▶ _Data supplied_
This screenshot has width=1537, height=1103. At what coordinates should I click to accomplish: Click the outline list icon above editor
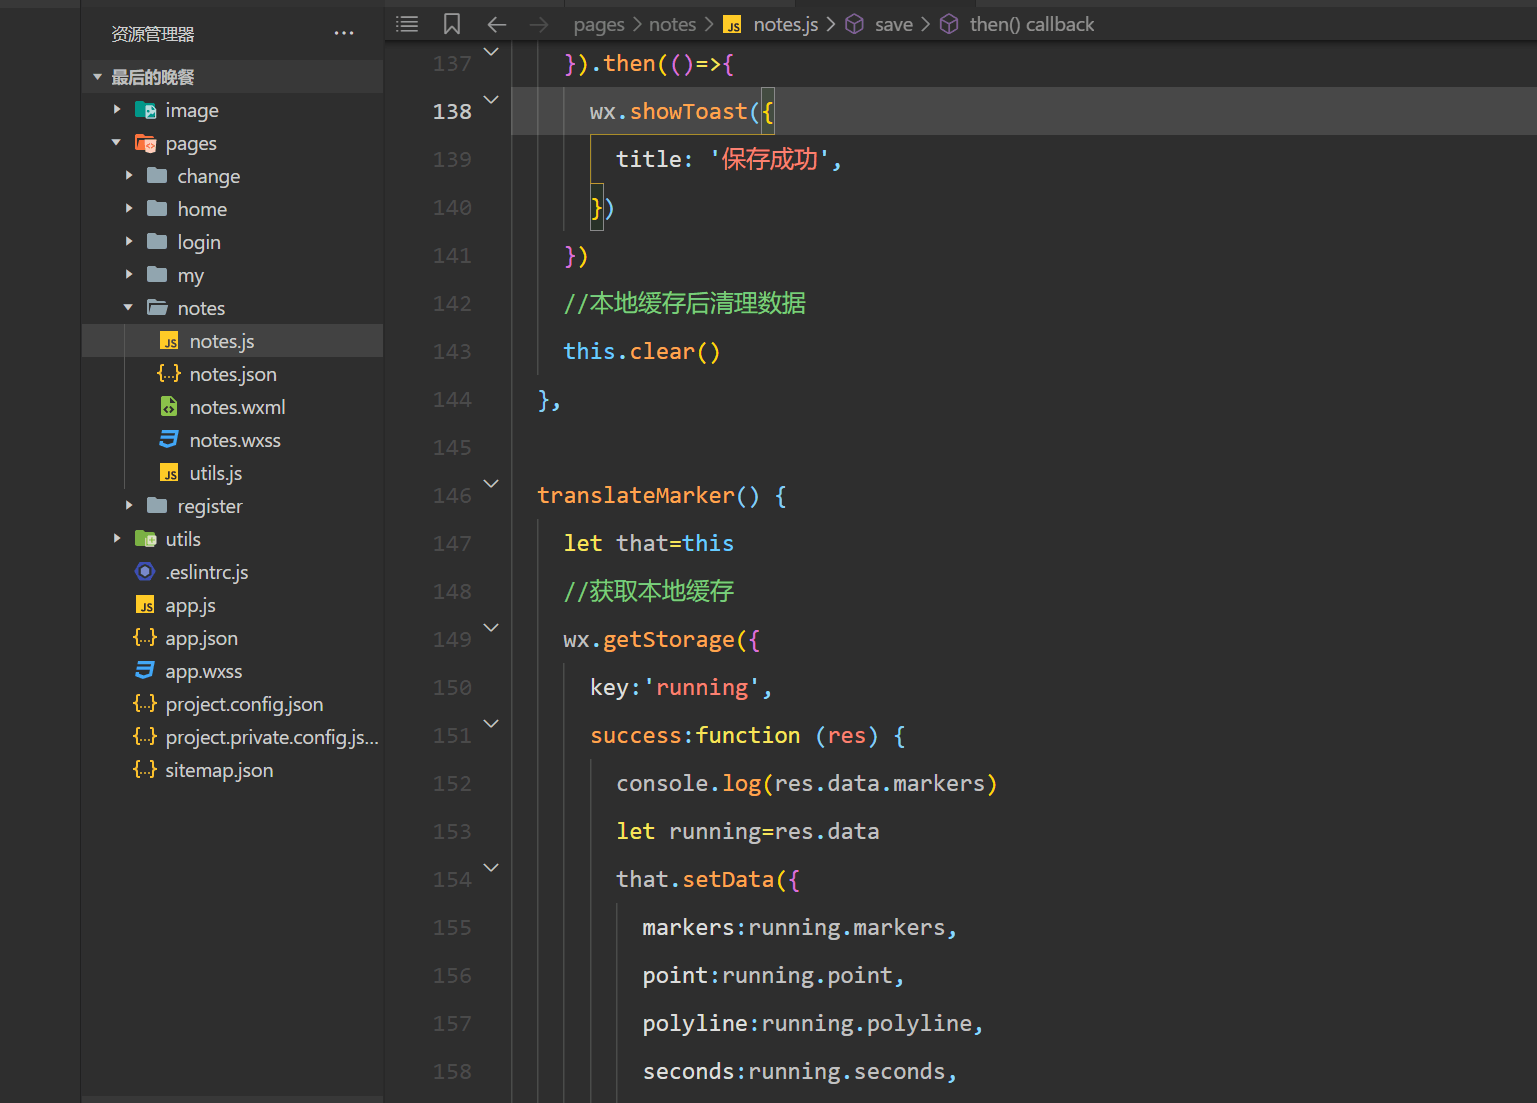[407, 24]
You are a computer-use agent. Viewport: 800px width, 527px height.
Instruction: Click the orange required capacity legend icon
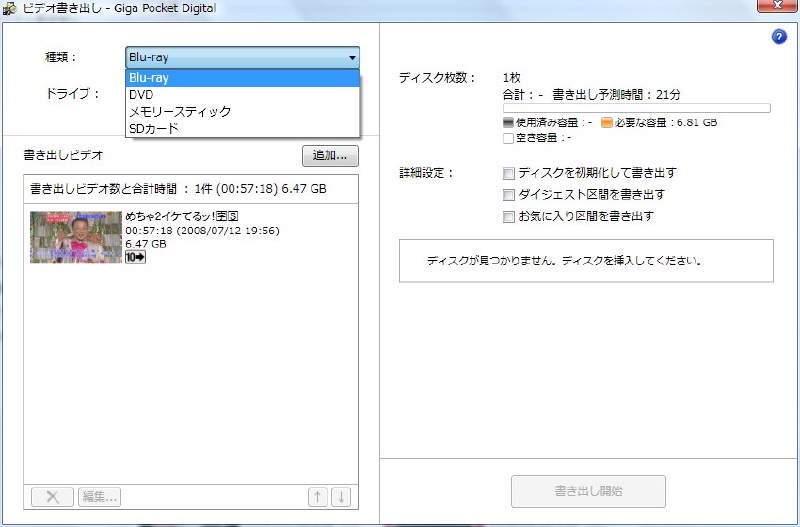606,122
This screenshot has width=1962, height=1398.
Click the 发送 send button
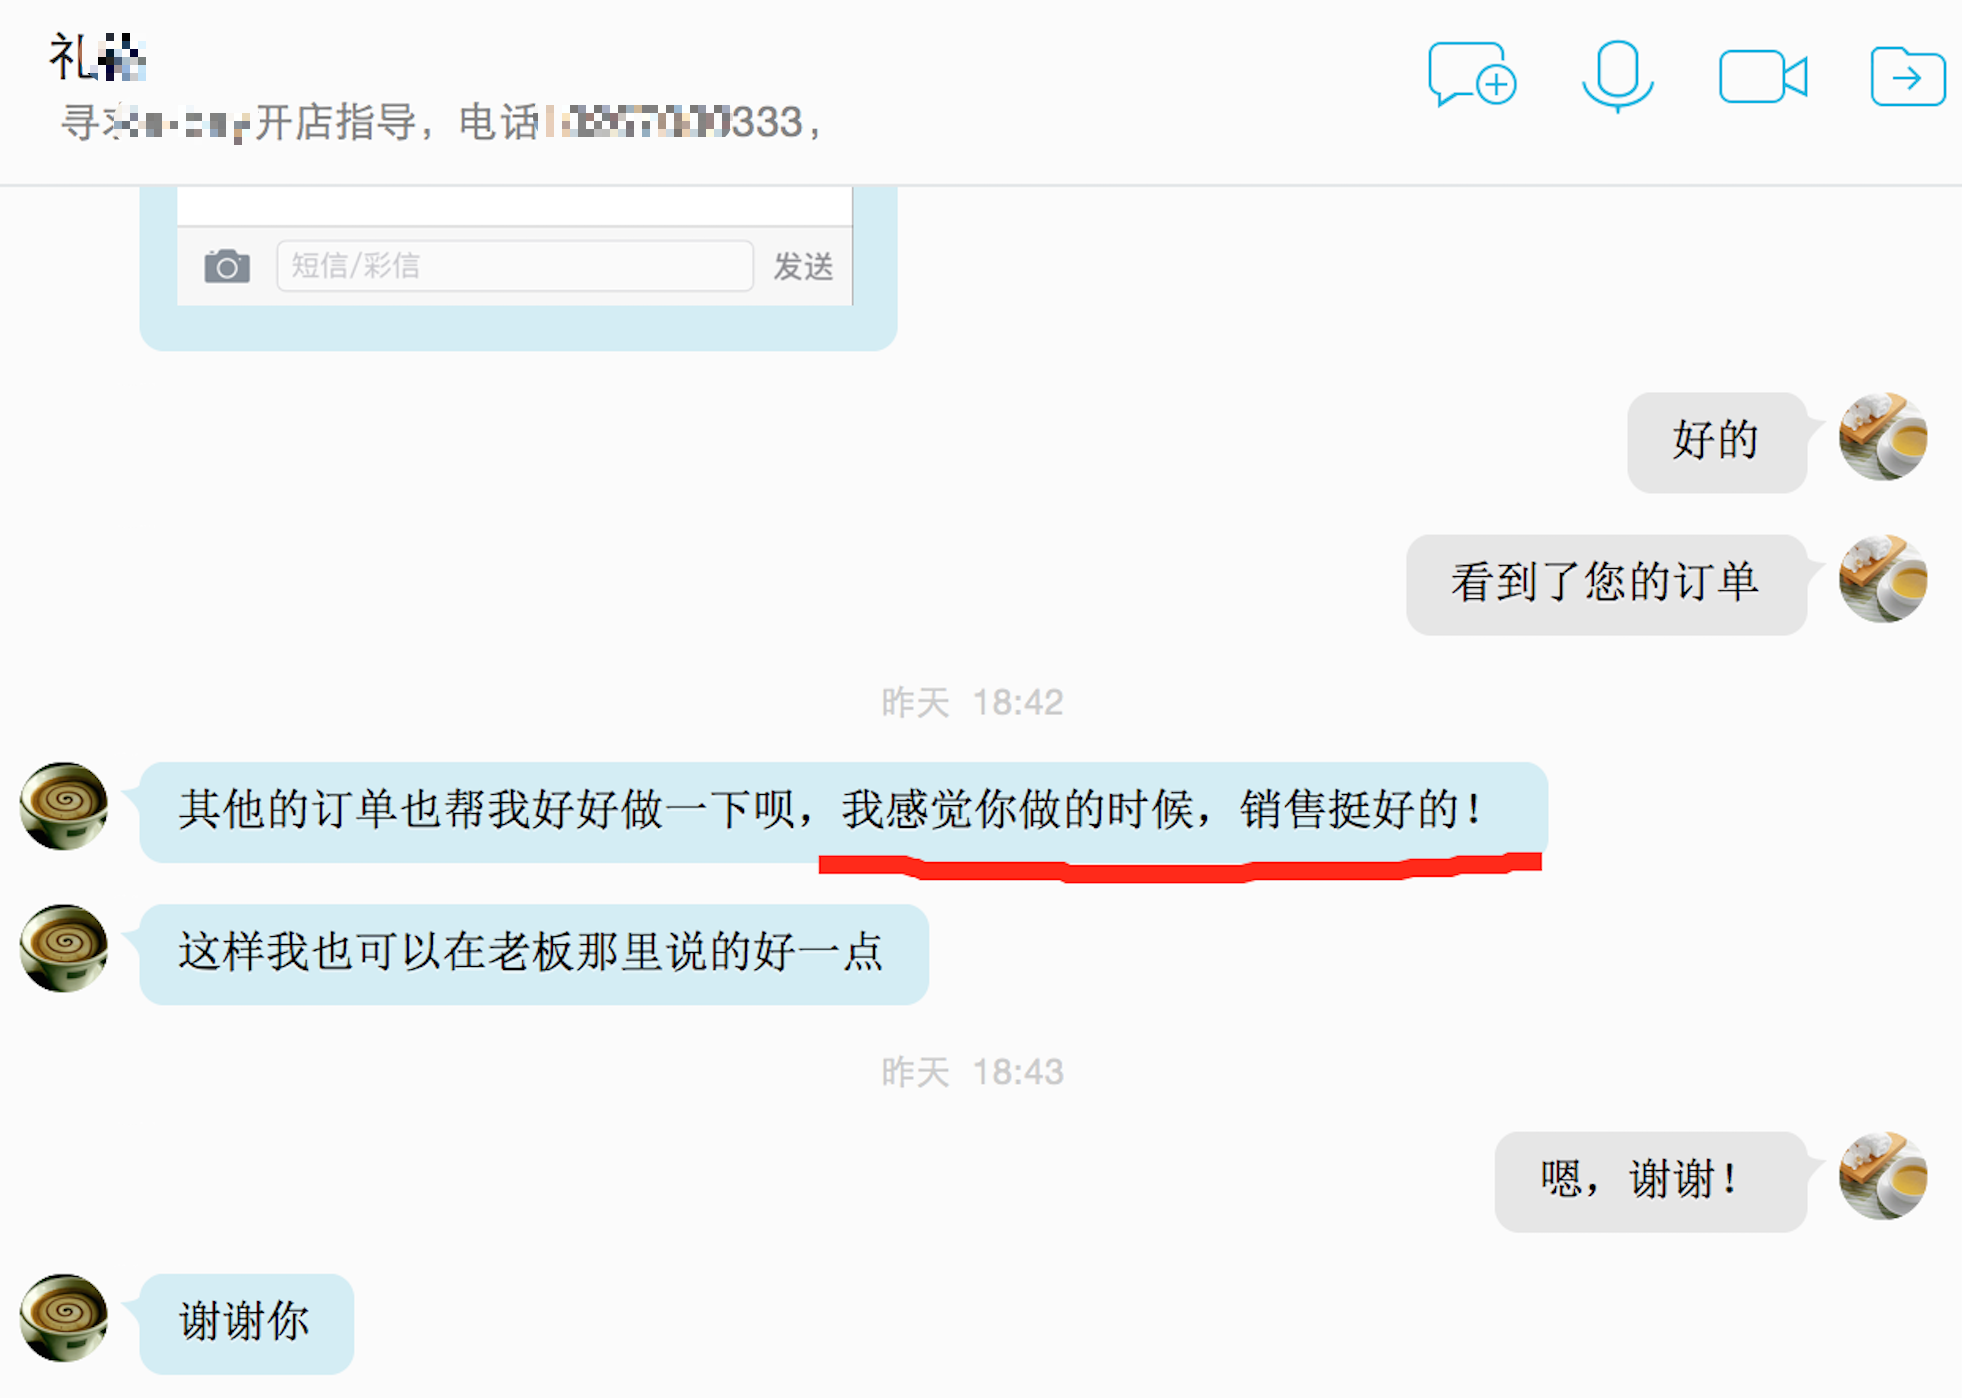pyautogui.click(x=803, y=266)
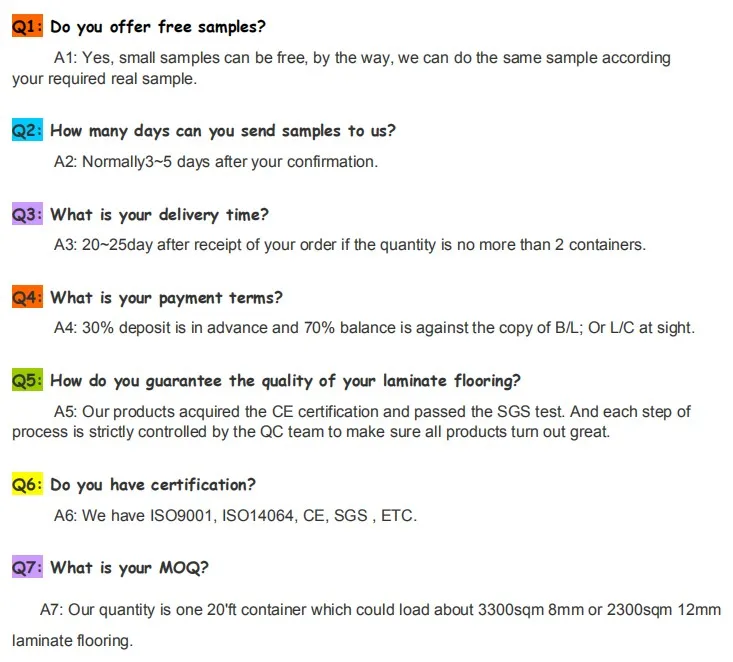
Task: Click "What is your delivery time?" heading
Action: (159, 214)
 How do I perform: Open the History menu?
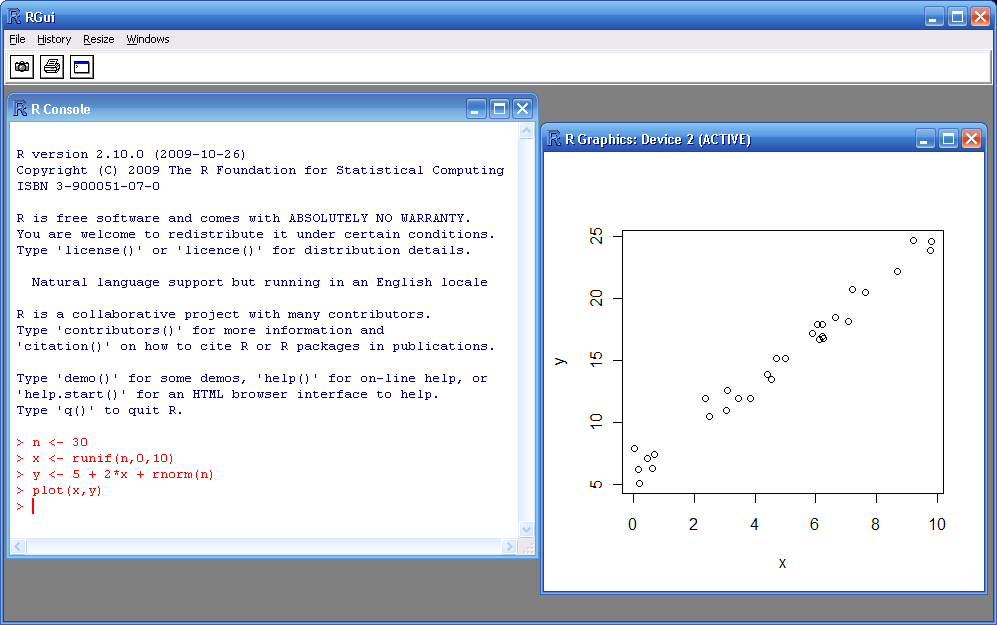(x=54, y=39)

▶ _Goal of the exercise_
When you reach the line that contains "You are a computer-use" in the records above, copy it and every line after it exactly through the last one, leaving out the pictures.

▶ _Response area_
You are a computer-use agent. Viewport: 800px width, 527px height.
Instruction: Click the orange required capacity legend icon
606,122
This screenshot has width=1962, height=1398.
Click the 发送 send button
pyautogui.click(x=803, y=266)
Task: Click "What is your delivery time?" heading
Action: (159, 214)
 How do I perform: Open the History menu?
(x=54, y=39)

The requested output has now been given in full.